CCM does not properly detect nodes that are powered off
Bug Reporting
CCM does not properly detect nodes that are powered off.
Expected Behavior
On shutdown of a Kubernetes node, the CCM detects that it is powered off and migrates workloads off of the node.
Actual Behavior
The node status becomes NotReady after a few minutes because kubelet stops responding, but pods still have a status of Running and do not get rescheduled.
Steps to Reproduce the Problem
- Shut down a Kubernetes node on a cluster running the CCM, wait 5 minutes
- Observe node status with
kubectl get nodes, note that the down node has a status ofNotReady - Observe pod status with
kubectl get pods -A, note that pods on the node are not rescheduled
This could be pod-eviction-timeout https://kubernetes.io/docs/concepts/architecture/nodes/#condition
or taint-based eviction policies: https://kubernetes.io/docs/concepts/scheduling-eviction/taint-and-toleration/#taint-based-evictions
I'm adding another context hint on this topic, Non-Graceful shutdowns.

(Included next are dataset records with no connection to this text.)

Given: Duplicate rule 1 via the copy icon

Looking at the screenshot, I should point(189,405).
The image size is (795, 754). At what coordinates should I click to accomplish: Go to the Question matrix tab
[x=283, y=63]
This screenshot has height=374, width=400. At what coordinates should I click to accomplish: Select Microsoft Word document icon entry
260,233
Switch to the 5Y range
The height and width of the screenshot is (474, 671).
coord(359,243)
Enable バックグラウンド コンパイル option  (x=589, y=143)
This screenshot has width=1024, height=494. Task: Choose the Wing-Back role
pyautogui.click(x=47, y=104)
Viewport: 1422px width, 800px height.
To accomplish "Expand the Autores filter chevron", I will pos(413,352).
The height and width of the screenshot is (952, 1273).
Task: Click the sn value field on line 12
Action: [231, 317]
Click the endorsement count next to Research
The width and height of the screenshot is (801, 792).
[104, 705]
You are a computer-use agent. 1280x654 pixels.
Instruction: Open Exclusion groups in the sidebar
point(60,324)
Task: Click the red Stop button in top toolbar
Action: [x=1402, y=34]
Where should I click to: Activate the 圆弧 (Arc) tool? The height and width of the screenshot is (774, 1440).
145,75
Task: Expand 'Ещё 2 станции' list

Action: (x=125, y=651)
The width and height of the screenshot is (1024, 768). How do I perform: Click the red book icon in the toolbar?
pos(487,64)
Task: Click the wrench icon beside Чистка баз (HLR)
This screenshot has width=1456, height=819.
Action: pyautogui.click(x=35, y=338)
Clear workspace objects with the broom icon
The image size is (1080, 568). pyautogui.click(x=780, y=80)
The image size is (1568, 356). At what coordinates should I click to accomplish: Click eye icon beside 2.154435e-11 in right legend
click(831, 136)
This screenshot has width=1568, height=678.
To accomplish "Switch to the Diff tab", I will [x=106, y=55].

- https://kubernetes.io/blog/2022/05/20/kubernetes-1-24-non-graceful-node-shutdown-alpha/
- https://kubernetes.io/docs/concepts/architecture/nodes/#non-graceful-node-shutdown
- https://github.com/kubernetes/enhancements/blob/master/keps/sig-storage/2268-non-graceful-shutdown/README.md
I don't see any conversations about how a cloud-provider implementation would be expected to signal the shutdown conditions, perhaps that will come after the Alpha phase of the feature.